WORK TASK: Lines with "input": pull these out of the listing below.

+ + +

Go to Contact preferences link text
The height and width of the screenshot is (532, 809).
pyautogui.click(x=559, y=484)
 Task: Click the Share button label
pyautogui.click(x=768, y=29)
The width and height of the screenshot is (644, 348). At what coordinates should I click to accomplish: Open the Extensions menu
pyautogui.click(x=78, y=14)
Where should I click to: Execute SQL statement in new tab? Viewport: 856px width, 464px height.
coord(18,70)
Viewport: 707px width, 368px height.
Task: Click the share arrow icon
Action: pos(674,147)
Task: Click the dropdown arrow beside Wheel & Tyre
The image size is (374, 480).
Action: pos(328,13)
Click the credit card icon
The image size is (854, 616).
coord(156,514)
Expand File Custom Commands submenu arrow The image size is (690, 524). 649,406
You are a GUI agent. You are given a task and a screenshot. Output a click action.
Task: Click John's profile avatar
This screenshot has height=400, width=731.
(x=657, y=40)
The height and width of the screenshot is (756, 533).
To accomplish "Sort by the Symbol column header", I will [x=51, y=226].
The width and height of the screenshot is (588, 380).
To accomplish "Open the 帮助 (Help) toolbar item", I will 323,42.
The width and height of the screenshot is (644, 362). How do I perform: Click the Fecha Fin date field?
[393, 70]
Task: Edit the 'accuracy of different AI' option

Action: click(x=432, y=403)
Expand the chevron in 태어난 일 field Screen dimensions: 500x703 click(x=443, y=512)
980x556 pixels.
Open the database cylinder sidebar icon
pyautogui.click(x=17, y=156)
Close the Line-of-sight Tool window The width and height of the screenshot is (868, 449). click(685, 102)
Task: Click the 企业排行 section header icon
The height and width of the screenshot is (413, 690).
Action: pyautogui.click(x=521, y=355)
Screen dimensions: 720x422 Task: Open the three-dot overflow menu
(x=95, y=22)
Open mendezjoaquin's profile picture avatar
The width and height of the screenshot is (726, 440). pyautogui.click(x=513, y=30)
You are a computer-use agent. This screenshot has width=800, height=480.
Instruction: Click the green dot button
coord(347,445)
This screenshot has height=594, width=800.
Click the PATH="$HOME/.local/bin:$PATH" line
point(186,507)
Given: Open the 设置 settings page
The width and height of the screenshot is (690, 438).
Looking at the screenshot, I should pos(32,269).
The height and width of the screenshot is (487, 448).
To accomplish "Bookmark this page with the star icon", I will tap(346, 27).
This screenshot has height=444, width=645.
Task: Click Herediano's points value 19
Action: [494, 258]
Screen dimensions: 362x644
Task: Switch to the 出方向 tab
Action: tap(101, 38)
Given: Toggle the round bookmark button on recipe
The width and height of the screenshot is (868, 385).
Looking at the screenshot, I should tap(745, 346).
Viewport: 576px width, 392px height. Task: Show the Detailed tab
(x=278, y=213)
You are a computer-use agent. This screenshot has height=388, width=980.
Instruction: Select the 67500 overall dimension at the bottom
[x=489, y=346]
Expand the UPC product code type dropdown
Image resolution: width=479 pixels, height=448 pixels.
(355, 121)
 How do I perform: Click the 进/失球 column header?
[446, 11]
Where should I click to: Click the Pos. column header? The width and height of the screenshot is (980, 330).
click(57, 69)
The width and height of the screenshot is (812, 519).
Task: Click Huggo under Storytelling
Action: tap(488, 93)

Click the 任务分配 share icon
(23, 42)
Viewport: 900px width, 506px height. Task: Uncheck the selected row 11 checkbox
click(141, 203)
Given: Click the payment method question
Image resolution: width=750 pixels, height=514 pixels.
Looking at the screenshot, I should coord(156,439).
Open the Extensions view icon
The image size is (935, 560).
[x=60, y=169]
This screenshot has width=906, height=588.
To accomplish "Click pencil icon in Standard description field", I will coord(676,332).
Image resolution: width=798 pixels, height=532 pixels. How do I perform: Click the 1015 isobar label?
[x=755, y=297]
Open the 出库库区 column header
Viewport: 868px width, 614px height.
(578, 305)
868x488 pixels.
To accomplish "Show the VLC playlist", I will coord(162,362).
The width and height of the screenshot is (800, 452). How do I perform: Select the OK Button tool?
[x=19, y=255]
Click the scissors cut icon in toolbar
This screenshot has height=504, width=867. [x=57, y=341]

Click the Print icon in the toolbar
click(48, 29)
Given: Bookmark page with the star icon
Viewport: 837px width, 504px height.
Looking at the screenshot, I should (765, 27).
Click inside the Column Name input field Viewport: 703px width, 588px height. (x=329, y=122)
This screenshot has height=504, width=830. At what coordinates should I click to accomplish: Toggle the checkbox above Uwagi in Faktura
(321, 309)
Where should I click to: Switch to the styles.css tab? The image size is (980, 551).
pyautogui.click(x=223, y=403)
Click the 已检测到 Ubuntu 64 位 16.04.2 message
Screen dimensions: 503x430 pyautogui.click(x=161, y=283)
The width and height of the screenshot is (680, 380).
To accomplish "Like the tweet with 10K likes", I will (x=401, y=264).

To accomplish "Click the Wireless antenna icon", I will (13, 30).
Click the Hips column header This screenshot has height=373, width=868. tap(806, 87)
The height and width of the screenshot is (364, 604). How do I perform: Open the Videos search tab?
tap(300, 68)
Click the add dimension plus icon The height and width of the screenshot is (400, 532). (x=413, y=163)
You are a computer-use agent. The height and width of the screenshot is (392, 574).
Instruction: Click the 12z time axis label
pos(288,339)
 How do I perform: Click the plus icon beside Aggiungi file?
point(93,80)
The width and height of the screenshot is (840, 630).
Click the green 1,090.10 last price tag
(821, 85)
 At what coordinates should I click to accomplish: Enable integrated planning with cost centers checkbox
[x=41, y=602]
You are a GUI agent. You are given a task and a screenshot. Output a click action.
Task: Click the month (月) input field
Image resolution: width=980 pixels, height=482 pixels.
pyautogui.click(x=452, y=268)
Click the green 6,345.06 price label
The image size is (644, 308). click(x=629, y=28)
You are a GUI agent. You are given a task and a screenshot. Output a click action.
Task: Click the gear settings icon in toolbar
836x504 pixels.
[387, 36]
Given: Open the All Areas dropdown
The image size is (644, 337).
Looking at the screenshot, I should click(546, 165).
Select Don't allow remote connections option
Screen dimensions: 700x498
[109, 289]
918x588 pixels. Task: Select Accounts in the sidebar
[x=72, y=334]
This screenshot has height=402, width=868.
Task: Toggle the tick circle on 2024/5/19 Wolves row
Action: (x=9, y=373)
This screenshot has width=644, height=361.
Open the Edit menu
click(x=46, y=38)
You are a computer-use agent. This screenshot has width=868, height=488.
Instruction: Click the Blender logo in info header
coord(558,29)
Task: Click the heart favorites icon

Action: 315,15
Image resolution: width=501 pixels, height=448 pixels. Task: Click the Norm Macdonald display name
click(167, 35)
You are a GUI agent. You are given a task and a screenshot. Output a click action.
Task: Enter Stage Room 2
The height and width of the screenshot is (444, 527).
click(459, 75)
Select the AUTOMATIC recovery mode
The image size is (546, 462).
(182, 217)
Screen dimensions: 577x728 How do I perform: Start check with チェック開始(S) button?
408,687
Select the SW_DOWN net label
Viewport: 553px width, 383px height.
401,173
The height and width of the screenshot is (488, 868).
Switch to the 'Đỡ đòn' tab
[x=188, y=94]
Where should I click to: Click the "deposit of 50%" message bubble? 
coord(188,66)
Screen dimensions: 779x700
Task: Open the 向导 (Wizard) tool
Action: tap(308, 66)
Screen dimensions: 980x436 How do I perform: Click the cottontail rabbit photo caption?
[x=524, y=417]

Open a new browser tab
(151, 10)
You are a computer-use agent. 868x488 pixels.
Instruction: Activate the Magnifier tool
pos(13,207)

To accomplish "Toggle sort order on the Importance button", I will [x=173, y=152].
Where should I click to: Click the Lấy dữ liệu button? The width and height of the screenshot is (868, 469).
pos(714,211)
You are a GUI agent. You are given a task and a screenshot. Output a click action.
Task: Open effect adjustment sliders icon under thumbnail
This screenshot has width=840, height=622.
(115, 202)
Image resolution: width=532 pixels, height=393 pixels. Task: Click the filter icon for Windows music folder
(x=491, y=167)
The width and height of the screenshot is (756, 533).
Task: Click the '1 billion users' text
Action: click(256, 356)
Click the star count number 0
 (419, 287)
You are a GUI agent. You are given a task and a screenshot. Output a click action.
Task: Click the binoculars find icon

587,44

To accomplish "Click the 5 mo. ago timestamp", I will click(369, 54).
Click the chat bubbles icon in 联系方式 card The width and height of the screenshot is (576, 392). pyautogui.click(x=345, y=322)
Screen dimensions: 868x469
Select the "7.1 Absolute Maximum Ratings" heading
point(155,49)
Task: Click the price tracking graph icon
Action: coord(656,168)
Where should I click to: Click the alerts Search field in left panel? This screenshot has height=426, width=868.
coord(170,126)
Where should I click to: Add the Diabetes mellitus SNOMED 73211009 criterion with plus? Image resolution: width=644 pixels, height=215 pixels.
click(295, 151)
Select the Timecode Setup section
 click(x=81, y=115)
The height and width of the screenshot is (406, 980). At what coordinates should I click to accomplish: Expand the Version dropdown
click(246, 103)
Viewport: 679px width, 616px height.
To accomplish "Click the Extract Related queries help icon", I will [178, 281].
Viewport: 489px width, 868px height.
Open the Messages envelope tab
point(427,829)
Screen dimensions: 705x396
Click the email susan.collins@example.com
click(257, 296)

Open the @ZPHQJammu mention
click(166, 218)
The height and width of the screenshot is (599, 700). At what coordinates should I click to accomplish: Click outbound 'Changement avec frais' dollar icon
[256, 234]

+ + +

OUTPUT OF THE TASK:
Click inside the Column Name input field Viewport: 703px width, 588px height. (x=329, y=122)
Task: Click the month (月) input field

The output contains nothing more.